WHAT IS EXPECTED: Look below for the line containing "Task: Open the Účet body dropdown" and the line containing "You are a computer-use agent. Screen dimensions: 600x400"; repeat exactly those two lines and all lines between them, and nothing else.

STORED DATA:
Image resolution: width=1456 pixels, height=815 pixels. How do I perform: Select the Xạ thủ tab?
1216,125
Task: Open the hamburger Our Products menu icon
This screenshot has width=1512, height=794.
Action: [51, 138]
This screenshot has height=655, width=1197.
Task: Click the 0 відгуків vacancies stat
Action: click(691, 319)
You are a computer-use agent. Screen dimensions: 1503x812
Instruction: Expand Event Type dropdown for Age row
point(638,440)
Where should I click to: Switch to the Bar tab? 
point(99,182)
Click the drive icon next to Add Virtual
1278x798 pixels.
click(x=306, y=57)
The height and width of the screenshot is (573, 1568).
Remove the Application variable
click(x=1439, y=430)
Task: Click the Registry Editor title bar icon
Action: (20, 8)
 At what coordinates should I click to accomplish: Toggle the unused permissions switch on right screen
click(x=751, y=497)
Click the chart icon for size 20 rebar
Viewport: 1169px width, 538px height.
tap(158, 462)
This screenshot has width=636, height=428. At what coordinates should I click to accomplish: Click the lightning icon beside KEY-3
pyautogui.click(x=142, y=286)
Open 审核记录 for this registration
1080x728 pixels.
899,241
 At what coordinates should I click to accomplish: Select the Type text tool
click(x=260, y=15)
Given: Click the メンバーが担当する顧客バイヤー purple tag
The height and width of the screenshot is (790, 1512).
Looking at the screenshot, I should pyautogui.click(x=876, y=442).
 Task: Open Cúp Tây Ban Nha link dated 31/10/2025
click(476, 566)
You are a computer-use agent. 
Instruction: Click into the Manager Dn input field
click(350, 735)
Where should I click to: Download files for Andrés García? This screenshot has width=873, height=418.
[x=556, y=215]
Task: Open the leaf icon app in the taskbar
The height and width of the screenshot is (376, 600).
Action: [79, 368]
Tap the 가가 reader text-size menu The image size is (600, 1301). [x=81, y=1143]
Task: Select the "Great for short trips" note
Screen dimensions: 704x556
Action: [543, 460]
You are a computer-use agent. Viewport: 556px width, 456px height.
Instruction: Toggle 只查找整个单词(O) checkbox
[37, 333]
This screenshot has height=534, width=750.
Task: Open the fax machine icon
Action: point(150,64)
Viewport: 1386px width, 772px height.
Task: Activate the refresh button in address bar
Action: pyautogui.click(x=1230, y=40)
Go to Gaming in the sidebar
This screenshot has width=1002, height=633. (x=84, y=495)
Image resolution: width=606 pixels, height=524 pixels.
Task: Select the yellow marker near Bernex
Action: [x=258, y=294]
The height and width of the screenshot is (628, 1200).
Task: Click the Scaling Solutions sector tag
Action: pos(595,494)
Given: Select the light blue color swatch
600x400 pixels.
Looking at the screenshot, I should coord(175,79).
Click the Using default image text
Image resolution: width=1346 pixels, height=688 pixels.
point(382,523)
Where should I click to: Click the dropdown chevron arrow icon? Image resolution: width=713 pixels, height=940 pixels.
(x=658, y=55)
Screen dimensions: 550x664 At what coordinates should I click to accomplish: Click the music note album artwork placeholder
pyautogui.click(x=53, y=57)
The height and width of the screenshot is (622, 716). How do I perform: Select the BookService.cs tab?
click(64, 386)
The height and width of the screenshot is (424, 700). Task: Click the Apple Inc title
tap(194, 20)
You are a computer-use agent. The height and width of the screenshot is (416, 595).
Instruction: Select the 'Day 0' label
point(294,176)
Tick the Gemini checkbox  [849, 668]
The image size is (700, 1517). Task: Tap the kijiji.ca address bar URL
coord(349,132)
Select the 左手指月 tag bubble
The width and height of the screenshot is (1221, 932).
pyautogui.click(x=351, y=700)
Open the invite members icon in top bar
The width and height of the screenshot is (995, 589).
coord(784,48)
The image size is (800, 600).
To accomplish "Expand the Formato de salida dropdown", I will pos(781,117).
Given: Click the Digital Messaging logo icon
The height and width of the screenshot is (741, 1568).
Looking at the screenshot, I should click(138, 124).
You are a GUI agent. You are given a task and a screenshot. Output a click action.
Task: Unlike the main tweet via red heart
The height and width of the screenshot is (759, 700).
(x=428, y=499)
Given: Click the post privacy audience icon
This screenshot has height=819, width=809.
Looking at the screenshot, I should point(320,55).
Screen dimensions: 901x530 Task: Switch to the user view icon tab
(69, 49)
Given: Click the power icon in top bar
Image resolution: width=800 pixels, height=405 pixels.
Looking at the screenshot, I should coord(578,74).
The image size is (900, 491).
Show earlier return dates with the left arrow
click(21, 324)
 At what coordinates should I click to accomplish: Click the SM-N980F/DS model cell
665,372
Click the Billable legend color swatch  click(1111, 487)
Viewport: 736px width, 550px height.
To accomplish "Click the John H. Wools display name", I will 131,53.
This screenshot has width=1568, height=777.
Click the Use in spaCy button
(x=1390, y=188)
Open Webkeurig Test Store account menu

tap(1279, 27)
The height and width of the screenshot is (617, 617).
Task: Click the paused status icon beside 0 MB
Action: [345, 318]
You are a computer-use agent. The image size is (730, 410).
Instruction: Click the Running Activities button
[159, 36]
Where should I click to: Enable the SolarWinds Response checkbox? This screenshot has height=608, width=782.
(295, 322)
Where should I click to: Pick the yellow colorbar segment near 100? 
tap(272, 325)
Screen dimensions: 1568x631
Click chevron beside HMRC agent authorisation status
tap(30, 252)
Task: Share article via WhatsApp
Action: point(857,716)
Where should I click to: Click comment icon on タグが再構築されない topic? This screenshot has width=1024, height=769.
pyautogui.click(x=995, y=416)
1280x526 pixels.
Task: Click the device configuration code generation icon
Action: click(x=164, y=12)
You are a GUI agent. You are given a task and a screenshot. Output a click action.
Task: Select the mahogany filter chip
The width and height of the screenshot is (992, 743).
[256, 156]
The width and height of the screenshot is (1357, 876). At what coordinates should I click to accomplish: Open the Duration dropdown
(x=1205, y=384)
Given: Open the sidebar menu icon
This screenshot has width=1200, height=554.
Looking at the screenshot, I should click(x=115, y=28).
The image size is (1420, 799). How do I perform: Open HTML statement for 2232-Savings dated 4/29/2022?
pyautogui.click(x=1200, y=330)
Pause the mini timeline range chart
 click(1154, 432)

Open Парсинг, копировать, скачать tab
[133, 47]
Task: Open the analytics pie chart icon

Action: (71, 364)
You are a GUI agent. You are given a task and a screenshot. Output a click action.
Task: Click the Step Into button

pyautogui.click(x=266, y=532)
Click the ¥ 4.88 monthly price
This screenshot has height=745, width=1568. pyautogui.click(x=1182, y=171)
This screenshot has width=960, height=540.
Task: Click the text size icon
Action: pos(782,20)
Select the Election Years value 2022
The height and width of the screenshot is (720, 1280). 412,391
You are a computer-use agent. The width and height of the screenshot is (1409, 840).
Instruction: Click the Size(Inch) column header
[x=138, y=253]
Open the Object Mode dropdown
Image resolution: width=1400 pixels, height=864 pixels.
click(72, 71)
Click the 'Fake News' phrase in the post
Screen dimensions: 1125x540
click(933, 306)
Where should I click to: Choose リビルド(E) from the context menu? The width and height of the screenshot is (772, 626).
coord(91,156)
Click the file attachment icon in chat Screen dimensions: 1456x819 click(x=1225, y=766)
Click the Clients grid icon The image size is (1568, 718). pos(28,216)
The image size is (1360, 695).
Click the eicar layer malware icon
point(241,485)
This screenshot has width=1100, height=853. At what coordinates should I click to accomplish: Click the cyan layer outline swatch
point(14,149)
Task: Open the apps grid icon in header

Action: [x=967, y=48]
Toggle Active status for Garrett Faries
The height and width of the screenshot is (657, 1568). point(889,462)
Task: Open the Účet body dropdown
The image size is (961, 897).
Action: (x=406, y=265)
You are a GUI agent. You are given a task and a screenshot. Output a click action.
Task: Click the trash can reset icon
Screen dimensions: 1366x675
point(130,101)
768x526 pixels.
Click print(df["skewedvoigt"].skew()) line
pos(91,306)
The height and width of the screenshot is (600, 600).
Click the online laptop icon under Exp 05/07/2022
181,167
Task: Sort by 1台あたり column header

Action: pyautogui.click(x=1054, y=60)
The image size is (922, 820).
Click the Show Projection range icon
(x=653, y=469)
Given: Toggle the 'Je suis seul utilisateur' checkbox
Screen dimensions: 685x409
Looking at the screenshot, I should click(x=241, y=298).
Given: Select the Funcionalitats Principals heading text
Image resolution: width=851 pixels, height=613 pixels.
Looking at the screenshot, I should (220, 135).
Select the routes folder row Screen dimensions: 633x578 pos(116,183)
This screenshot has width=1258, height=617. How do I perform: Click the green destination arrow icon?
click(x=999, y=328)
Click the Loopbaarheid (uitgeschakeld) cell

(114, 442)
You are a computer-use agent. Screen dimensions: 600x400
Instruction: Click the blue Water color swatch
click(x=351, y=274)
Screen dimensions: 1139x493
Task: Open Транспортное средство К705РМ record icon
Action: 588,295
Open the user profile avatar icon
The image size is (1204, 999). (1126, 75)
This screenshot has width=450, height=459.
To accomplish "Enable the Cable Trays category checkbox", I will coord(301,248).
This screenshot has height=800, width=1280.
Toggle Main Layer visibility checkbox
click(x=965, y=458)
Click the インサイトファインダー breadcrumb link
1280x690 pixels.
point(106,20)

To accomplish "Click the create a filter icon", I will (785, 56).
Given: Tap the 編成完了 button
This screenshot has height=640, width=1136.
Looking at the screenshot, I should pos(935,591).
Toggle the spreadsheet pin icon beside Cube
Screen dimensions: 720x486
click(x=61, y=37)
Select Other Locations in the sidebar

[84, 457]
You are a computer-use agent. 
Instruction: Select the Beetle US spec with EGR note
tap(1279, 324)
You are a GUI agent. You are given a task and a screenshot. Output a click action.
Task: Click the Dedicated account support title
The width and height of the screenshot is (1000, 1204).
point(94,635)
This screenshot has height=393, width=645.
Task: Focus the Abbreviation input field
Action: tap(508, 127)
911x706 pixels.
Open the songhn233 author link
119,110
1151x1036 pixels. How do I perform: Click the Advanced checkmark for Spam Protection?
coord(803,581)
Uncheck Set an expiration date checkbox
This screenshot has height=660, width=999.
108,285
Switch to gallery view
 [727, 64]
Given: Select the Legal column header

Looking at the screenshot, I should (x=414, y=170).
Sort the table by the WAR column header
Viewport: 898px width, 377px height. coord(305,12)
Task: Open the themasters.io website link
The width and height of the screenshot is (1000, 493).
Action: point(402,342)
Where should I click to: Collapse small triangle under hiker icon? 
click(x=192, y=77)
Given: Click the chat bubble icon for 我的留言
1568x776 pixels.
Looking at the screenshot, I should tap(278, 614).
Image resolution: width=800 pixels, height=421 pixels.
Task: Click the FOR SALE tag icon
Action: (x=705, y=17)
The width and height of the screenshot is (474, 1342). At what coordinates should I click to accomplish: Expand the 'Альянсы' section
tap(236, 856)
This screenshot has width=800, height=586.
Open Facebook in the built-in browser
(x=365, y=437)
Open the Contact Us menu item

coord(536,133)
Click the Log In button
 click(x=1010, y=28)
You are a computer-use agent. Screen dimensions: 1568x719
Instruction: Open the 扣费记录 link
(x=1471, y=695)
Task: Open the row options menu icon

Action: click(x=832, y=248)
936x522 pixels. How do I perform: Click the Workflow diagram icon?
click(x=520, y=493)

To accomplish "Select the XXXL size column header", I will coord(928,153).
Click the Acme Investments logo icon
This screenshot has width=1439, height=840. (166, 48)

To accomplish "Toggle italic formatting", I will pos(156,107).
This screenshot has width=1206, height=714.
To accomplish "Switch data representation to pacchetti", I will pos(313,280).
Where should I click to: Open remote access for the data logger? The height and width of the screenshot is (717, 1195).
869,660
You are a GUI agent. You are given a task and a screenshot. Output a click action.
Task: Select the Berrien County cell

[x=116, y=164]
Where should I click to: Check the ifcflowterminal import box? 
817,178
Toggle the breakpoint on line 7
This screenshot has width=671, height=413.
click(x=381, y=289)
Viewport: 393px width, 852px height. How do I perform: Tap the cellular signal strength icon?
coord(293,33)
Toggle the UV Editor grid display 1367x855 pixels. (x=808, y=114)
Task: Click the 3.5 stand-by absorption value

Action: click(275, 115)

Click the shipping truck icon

SOLUTION FOR THIS EXERCISE:
Task: Open the Účet body dropdown
The image size is (961, 897).
Action: (x=406, y=265)
You are a GUI agent. You are given a task and a screenshot. Output a click action.
Task: Click the trash can reset icon
Screen dimensions: 1366x675
point(130,101)
768x526 pixels.
Click print(df["skewedvoigt"].skew()) line
pos(91,306)
The height and width of the screenshot is (600, 600).
Click the online laptop icon under Exp 05/07/2022
181,167
Task: Sort by 1台あたり column header

Action: pyautogui.click(x=1054, y=60)
The image size is (922, 820).
Click the Show Projection range icon
(x=653, y=469)
Given: Toggle the 'Je suis seul utilisateur' checkbox
Screen dimensions: 685x409
Looking at the screenshot, I should click(x=241, y=298).
Given: Select the Funcionalitats Principals heading text
Image resolution: width=851 pixels, height=613 pixels.
Looking at the screenshot, I should (220, 135).
Select the routes folder row Screen dimensions: 633x578 pos(116,183)
This screenshot has width=1258, height=617. How do I perform: Click the green destination arrow icon?
click(x=999, y=328)
Click the Loopbaarheid (uitgeschakeld) cell

(114, 442)
You are a computer-use agent. Screen dimensions: 600x400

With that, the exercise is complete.